> [Tekst dokumentu]:
+++
MM: Zgadza się. Mam nadzieję, że syn będzie kontynuował piłkarskie tradycje. Ma ku temu predyspozycje. Jeżeli chodzi o grę, to widzę w nim większe podobieństwa do gry dziadka, ale może to i dobrze, bo dziadek więcej osiągnął w jedenastkach, niż ja. Kibicuje Igorowi, żeby udało mu się zrobić karierę na miarę mojego ojca.

TH: Nie było w was - mam tu na myśli ciebie i Igora - chwilowego buntu? Momentu zwątpienia, kiedy zapał do piłki zdawał się minąć?

MM: Na razie nie było takiego momentu i mam nadzieję, że nigdy nie będzie. Igor jest bardzo uparty i wydaje mi się, że nauczyłem go tego, żeby nigdy się nie poddawać. Zawsze daje z siebie 100% nieważne, czy to jest trening, czy mecz. Bardzo mi tym imponuje.

Wiadomo, że jak był trochę młodszy, to miałem na niego większy wpływ. Teraz wziął go pod skrzydła trener klubu. Cieszę się, bo Michał Brychczy ma super podejście do chłopaków i pod jego wodza fajnie się rozwijają.

TH: No dobrze, wszystko brzmi sielankowo, ale co na to twoja żona Agnieszka? Czy nie przeszkadza jej fakt, że pod jednym dachem ma dwóch takich futbolowych zapeleńców? Przecież jeżeli Igor przejął twoją mentalność wygrywania, to tam, po porażce - choć wiem, że są one raczej rzadkością - i to, o zgrozo! jednego i drugiego, musi być atmosfera iście pogrzebowa. Nie wiadomo czy jeszcze z gaśnicą tam, czy może już z jakąś symfonią żałobną. Jak wyglądają wasze relacje? Nie przeszkadza jej, że tak często nie ma cię w domu?
+++
> [Podane informacje]:
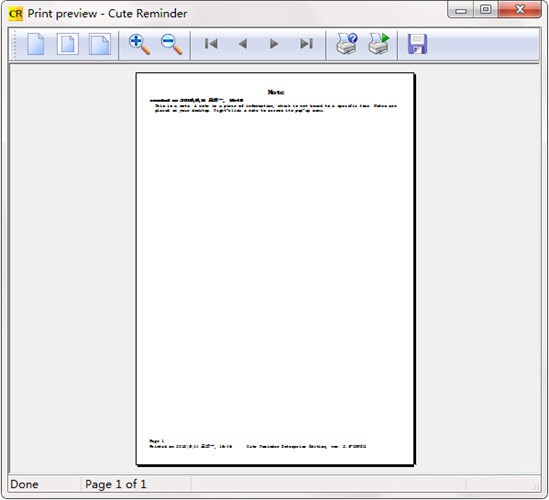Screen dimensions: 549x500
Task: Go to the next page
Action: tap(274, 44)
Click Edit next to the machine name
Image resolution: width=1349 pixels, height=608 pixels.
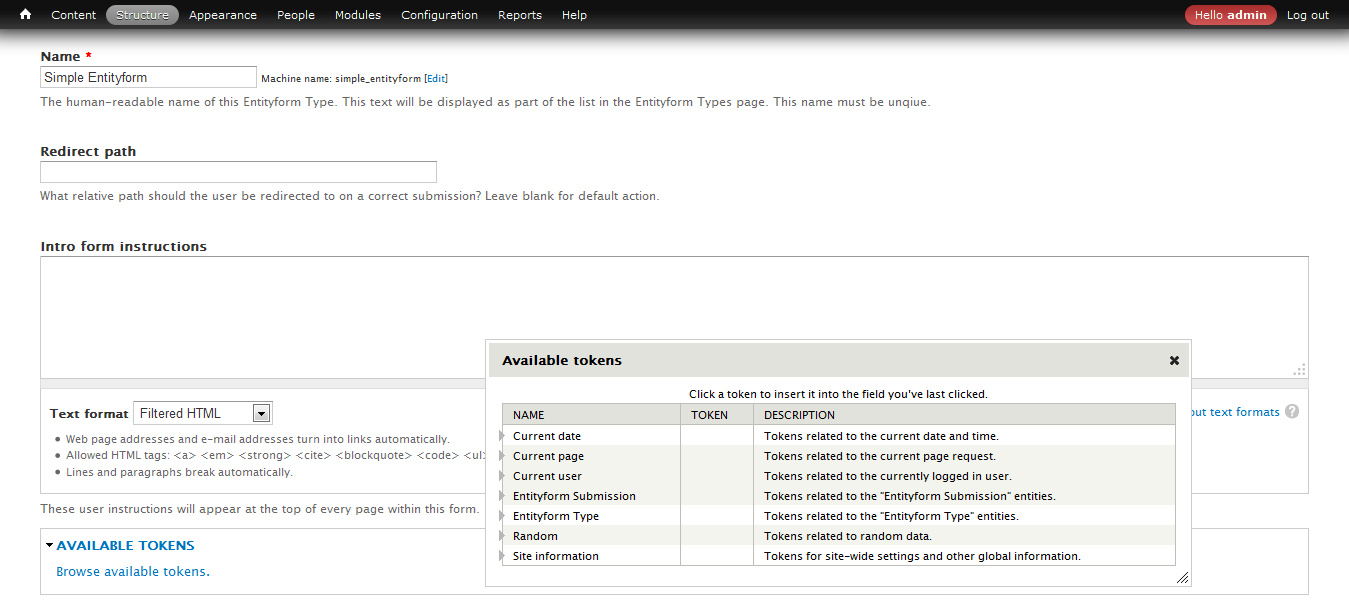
+++
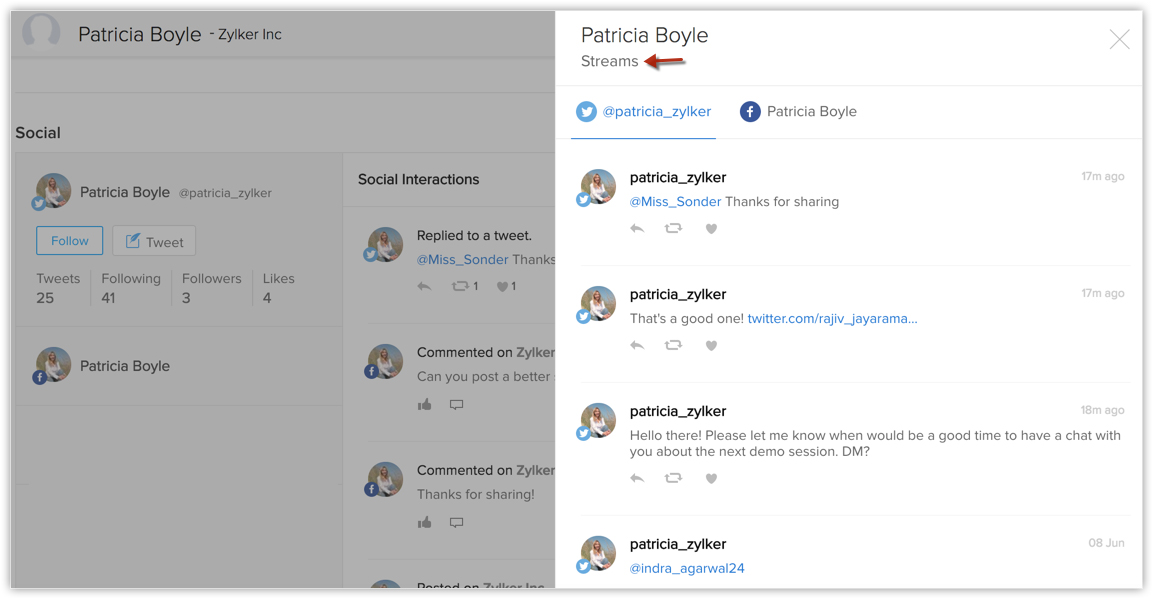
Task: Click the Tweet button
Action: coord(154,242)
+++
> [Do wykonania]:
1) Odpowiedz na podstawie wywiadu o piłkarskich tradycjach rodziny:
(a) Do czyjej gry, według MM, bardziej podobna jest gra Igora?
(b) Kto obecnie wziął Igora pod skrzydła?
(c) Jak ma na imię żona MM?
2) Wyjaśnij na podstawie wywiadu o piłkarskich tradycjach rodziny, dlaczego według MM podobieństwo gry Igora do gry dziadka może być czymś dobrym.
3) Podejmij wywiad o piłkarskich tradycjach rodziny po ostatnim pytaniu TH i napisz odpowiedź MM.

> [Wyniki ćwiczenia]:
1)
(a) Do gry dziadka, czyli ojca MM.
(b) Trener klubu, Michał Brychczy.
(c) Agnieszka.

2) MM uważa to za dobre, ponieważ dziadek osiągnął w jedenastkach więcej niż on sam. Dlatego kibicuje Igorowi, żeby zrobił karierę na miarę jego ojca.

3)
MM: Po piętnastu latach małżeństwa zdążyła się chyba do tego przyzwyczaić, że ciągle mnie nie ma w domu.

Oczywiście żartuje. Jestem jej ogromnie wdzięczny za tę anielską cierpliwość. Wiem, że czasem niestety bywa jej trudno. Mimo wszystko zawsze stara się być dla mnie wsparciem, nawet po tylu latach... Doceniam to.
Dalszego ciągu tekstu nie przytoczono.